Two other streets are in school zones, and a fifth, Beaubien, lies in a bustling zone with restaurants and bars.
READ MORE: City of Montreal unveils five new pedestrian streets
That street is more reminiscent of a main drag in Burlington, Vt. called Church Street.
Yet, while the pedestrian streets in Montreal represent a city investment of $500,000, Church street is managed by a city department with money from the businesses on the street.
“Our revenues come solely from private funds, whether it be the membership fees that our businesses pay, or the sponsorship dollars,” said Jenny Morse, marketing coordinator for Church Street Marketplace.
Problems with parking appear to plague Church Street just as they have plagued some walking streets already established in Montreal.
This is frequently an issue mentioned in conjunction with Prince-Arthur Street, a once-thriving commercial zone that recently has fallen on hard times.
Manaugh added that Prince-Arthur’s problems also stem from the mix of businesses there.
“There’s just restaurants, there aren’t a lot of shops or other kinds of businesses,” he said.

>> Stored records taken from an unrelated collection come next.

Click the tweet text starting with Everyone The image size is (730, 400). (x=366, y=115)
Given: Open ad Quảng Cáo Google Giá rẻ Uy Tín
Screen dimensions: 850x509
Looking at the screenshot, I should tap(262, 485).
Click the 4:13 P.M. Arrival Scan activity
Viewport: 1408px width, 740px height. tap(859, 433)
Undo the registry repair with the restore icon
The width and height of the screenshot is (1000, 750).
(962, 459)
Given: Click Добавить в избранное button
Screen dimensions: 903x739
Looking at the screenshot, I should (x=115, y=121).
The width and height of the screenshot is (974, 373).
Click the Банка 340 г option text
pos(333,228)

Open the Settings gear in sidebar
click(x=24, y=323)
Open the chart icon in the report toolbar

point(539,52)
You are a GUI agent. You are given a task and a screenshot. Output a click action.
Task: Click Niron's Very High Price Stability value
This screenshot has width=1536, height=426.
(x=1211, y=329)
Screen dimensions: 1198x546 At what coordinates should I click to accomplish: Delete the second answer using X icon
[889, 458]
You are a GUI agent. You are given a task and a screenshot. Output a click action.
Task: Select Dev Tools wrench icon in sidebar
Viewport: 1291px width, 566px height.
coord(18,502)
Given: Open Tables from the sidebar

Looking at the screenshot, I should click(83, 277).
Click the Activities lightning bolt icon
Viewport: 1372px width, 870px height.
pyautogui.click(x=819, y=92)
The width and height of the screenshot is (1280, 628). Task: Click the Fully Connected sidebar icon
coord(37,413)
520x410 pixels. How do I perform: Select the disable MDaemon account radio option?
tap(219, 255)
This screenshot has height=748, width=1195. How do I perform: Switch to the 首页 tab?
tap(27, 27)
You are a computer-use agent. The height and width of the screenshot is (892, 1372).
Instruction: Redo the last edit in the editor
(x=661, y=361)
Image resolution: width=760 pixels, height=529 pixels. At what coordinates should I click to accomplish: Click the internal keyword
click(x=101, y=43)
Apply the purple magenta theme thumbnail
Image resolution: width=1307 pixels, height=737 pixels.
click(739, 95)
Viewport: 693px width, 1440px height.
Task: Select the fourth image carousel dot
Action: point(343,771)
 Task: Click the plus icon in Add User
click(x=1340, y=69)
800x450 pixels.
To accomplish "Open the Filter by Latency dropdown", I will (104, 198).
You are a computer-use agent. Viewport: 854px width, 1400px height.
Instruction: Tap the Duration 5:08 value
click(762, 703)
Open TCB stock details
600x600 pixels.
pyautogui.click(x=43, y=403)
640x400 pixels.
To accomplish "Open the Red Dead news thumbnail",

“It doesn’t attract business throughout the day.”
Though Manaugh was bullish on the new walking streets, the opposition in City Hall believes mayor Denis Coderre didn’t go far enough in conceiving the pilot project, and that real issues involving public transit and traffic still remain.
“Yesterday’s announcement was more like a publicity stunt,” said Marc-Andre Gadoury, the opposition leader in city council.
“Especially given the low amount of funding.”
The pilot project is slated to launch this summer.
The city is still determining whether to make it year-round or seasonal.